Akınlarda ele geçirilen esirlerden pencik alınmasının akıncılar ve merkezî devleti karşı karşıya getirdiği anlaşılıyor.
Osmanlı toplumunda savaş esirlerinin beşte birinin “pencik oğlanı” adı altında devlet için alınmaya başlamasının Edirne’nin fethinden (1361) sonra olduğu yolunda genel bir kabul vardır. Merhum İsmail Hakkı Uzunçarşılı bir kanunnamede 1363 tarihinin verildiğini söylüyor. Kaynaklarımız Yeniçeri Ocağı’nın kuruluşunu da pencik alınmasıyla ilintilendiriyor ve ilk yeniçerilerin devşirmelerden değil, pencik oğlanlarından oluştuğuna işaret ediyor.

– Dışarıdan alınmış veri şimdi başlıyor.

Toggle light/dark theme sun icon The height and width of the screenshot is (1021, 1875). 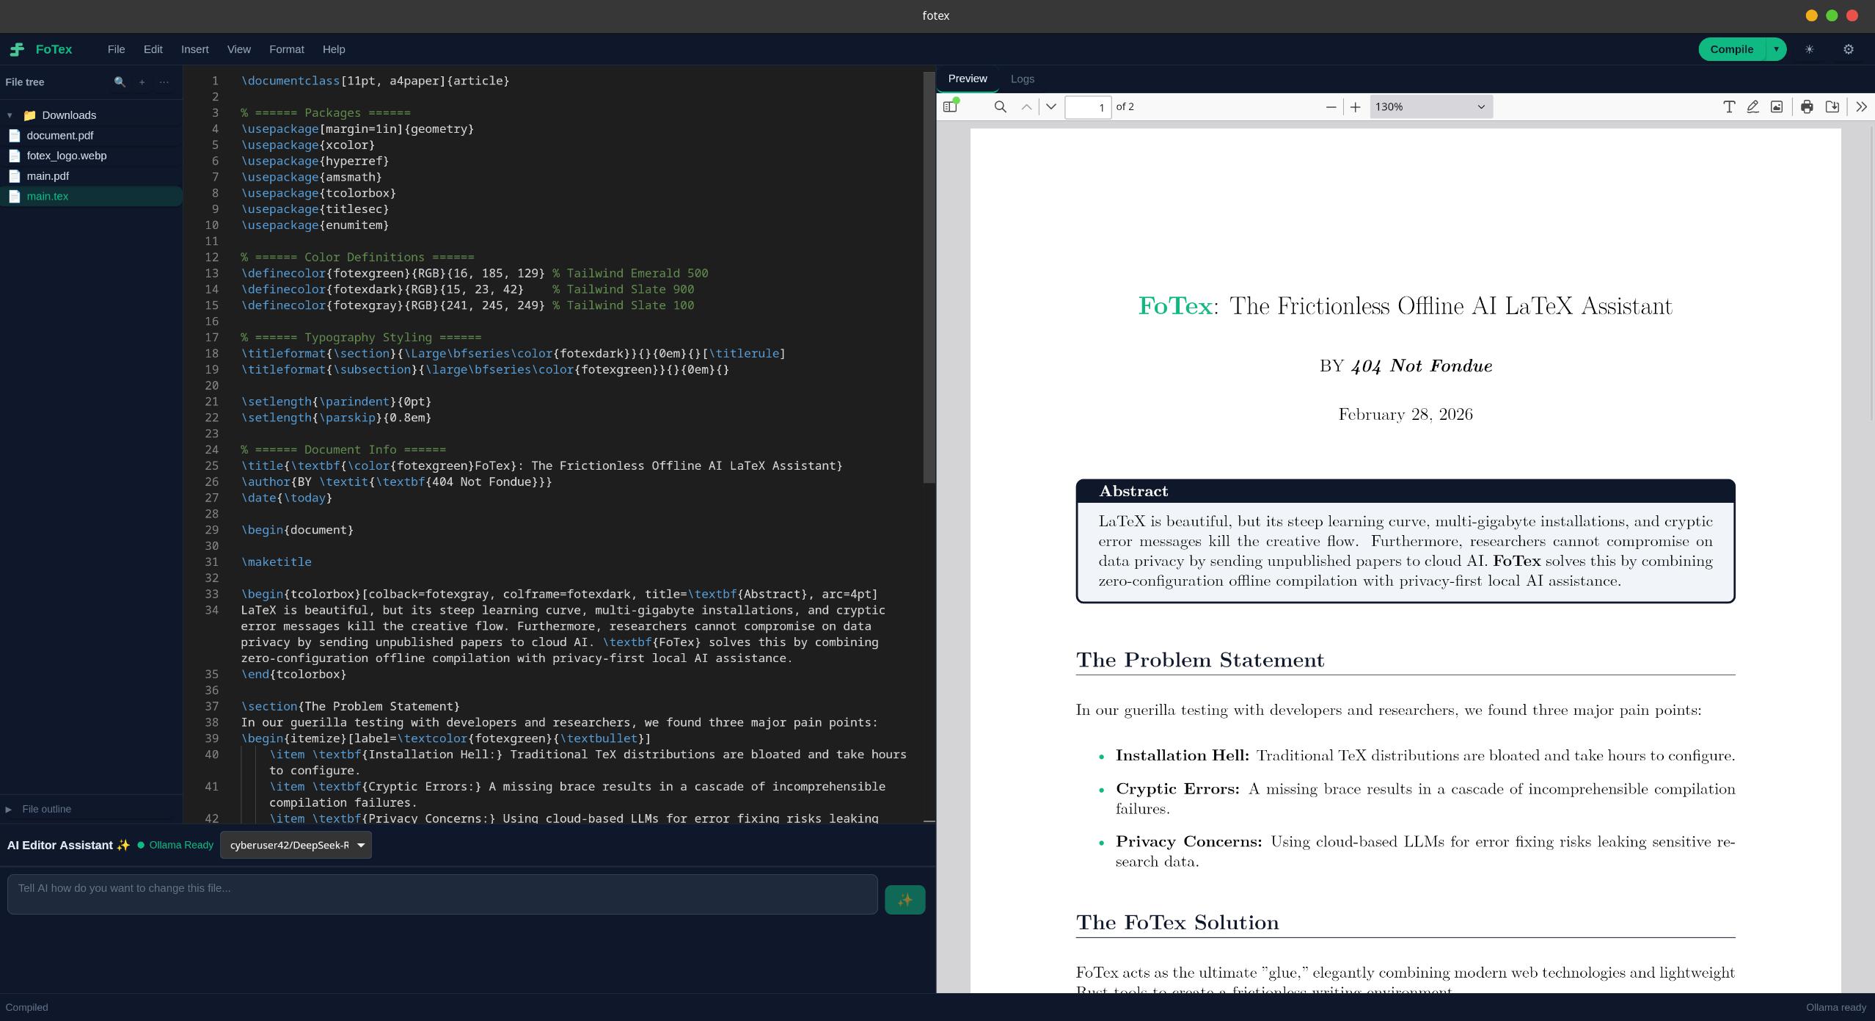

Demek ki, Osmanlı Beyliği’nin ilk kurulduğu andan o tarihlere kadar devlet, ganimetin en azından savaş esirlerinden oluşan kısmından bir hisse almıyormuş. Bu uygulamanın, Hz. Muhammed’in vefatından sonra peygamberin beşte birlik hissesinin artık alınamayacağını, ancak ihtiyacı olanlara dağıtılacağını söyleyen Hanefî fıkhıyla uyum içinde olduğunu ve tabii ki halife kimse ona verileceğini söyleyen Hanbelî ve Şâfiî fıkhına göre akıncılar / gaziler için çok daha avantajlı olduğunu hemen belirtelim.

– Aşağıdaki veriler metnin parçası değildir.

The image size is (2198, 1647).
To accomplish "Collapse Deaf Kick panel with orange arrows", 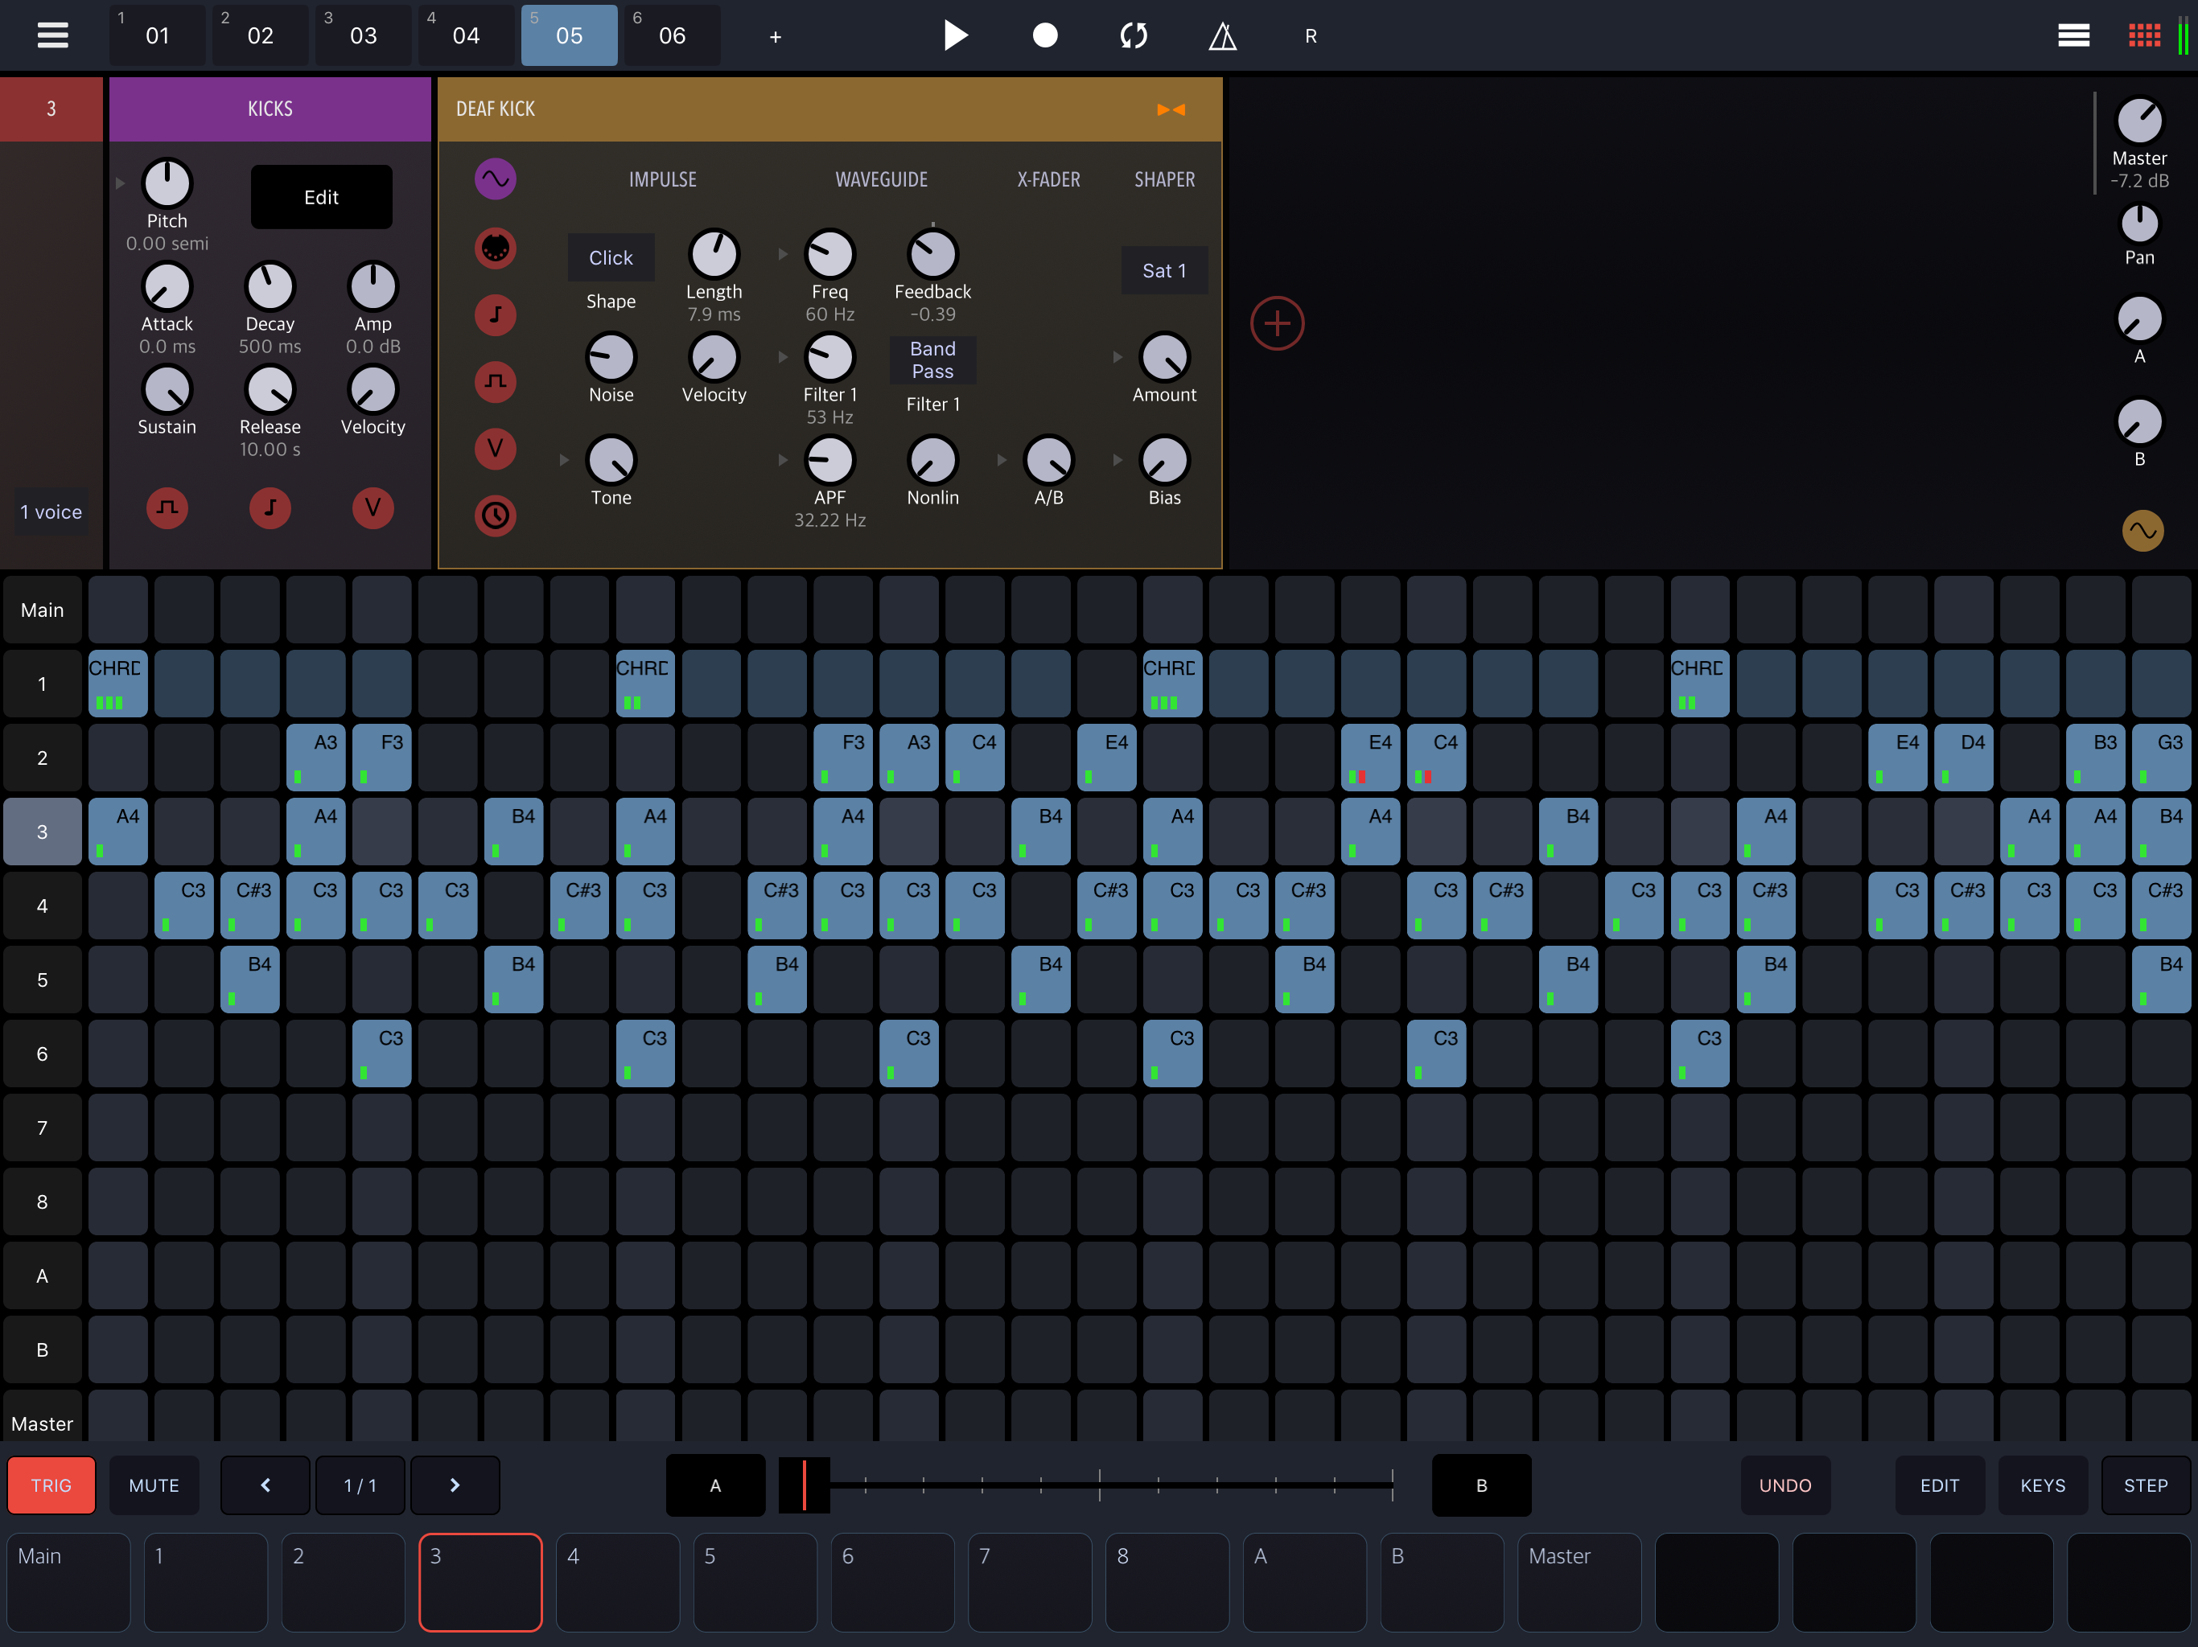I will (1171, 109).
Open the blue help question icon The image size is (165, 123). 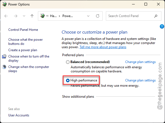click(162, 26)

Nitekim gördüğümüz gibi, Hanefî fıkhına göre yazılmış iki ilmihâl, anonim Gazilik Tarikası ve Devletoğlu’nun Vikaye Tercümesi ganimetin beşte birlik kısmının yetimlere, yoksullara ve garip misafirlere dağıtılması gerektiğini söylüyordu. Bu metinlerden biri devletin pencik oğlanı almaya başladığı tarihten önce diğeri ise sonra kaleme alınmıştır. Acaba ilmihâller, fiilî uygulamayı dikkate almaksızın mezheplerine göre doğru bildiklerini mi söylüyorlardı? Sorun tabii ki esas olarak, şu anki bilgimize göre kendi döneminin uygulamasıyla aşikâr bir uyumsuzluk içerisinde olan Vikaye Tercümesi’nde görünüyor. Diğeri için bunu söyleyemeyiz. Tam aksine, oradaki teorik bilgiler Osmanlı Beyliği’nin ilk zamanlarında pencik alınmadığı, bunun sonradan getirildiği yolundaki gelenekle örtüşüyor.

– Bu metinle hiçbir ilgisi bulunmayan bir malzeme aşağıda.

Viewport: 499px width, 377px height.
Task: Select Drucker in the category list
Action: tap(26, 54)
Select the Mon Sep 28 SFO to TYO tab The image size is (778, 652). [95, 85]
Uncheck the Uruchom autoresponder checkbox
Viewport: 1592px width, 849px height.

O geleneği de Âşık Paşazâde’nin anlatımına borçluyuz. Marmara ucundaki ilk Osmanlıların yalın toplum hayatını ve basit devlet yapısını yücelten bir anlatıma sahip olan Âşık Paşazâde’nin tutarlı bir şekilde olumsuz olarak bahsettiği gruplardan biri, Anadolu’nun veya İran’ın daha durmuş oturmuş kentlerinden gelen ulemadır. Çeşitli bidatler, hiç olmazsa birtakım “ihdaslar” icat ederek Osmanlının başına saran kişilerdir bunlar. Esirlerden pencik alınmasında da öyle olmuş.
Ona göre I. Murad, Edirne’yi aldıktan sonra Lala Şahin’e Zağra ve Filibe tarafına akın vermiş. Evrenos Gazi de İpsala’yı fethetmiş. “Bunlar yerlü yerinde uç begleri oldılar” diyor. Birgün, Karaman’dan Kara Rüstem adında bir danişmend gelmiş ve o sırada kazasker olan Çandarlı Karaca Halil’e “Efendi! Bunca hanlık malı niçün zâyi edersin?” diye sormuş. O malın ne olduğu sorulduğunda da, “Üş bu esirler kim bu gaziler alurlar, Tanrı buyruğunda bunların beşte biri hanundur. Ya niçün alınmaz?” demiş. Kazasker de hak vermiş olmalı ki I. Murad’a meseleyi sunmuş. O da, kendisini pek ilgilendirmiyormuşçasına, “Tanrı buyruğu neyise et” demiş.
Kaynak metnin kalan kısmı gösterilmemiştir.